Cantor's theorem that there are sets having cardinality greater than the (already infinite) cardinality of the set of whole numbers {1,2,3,...}, has probably attracted more hostility[citation needed] than any other mathematical argument, before or since. Logician Wilfrid Hodges (1998) has commented on the energy devoted to refuting this "harmless little argument", asking, "what had it done to anyone to make them angry with it?"
Cantor's argument
Cantor's 1891 argument is that there exists an infinite set (which he identifies with the set of real numbers), which has a larger number of elements, or as he puts it, has a greater 'power' (Mächtigkeit), than the infinite set of finite whole numbers {1, 2, 3, ...}.
There are a number of steps implicit in his argument, as follows:
- That the elements of no set can be put into one-to-one correspondence with all of its subsets. This is known as Cantor's theorem. It depends on very few of the assumptions of set theory, and, as John P. Mayberry puts it, is a "simple and beautiful argument" that is "pregnant with consequences". Few have seriously questioned this step of the argument.
- That the concept of "having the same number" can be captured by the idea of one-to-one correspondence.
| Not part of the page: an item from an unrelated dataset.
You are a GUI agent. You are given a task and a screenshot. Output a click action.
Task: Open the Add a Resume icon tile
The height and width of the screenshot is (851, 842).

This (purely definitional) assumption is sometimes known as Hume's principle. As Frege says, "If a waiter wishes to be certain of laying exactly as many knives on a table as plates, he has no need to count either of them; all he has to do is to lay immediately to the right of every plate a knife, taking care that every knife on the table lies immediately to the right of a plate. Plates and knives are thus correlated one to one" (1884, tr. 1953, §70). Sets in such a correlation are often called equipollent, and the correlation itself is called a bijective function.
- That there exists at least one infinite set of things, usually identified with the set of all finite whole numbers or "natural numbers". This assumption (not formally specified by Cantor) is captured in formal set theory by the axiom of infinity. This assumption allows us to prove, together with Cantor's theorem, that there exists at least one set that cannot be correlated one-to-one with all its subsets. It does not prove, however, that there in fact exists any set corresponding to "all the subsets".
- That there does indeed exist a set of all subsets of the natural numbers is captured in formal set theory by the power set axiom, which says that for every set there is a set of all of its subsets. (For example, the subsets of the set {a, b} are { }, {a}, {b}, and {a, b}). This allows us to prove that there exists an infinite set which is not equipollent with the set of natural numbers. The set N of natural numbers exists (by the axiom of infinity), and so does the set R of all its subsets (by the power set axiom). By Cantor's theorem, R cannot be one-to-one correlated with N, and by Cantor's definition of number or "power", it follows that R has a different number than N. It does not prove, however, that the number of elements in R is in fact greater than the number of elements in N, for only the notion of two sets having different power has been specified; given two sets of different power, nothing so far has specified which of the two is greater.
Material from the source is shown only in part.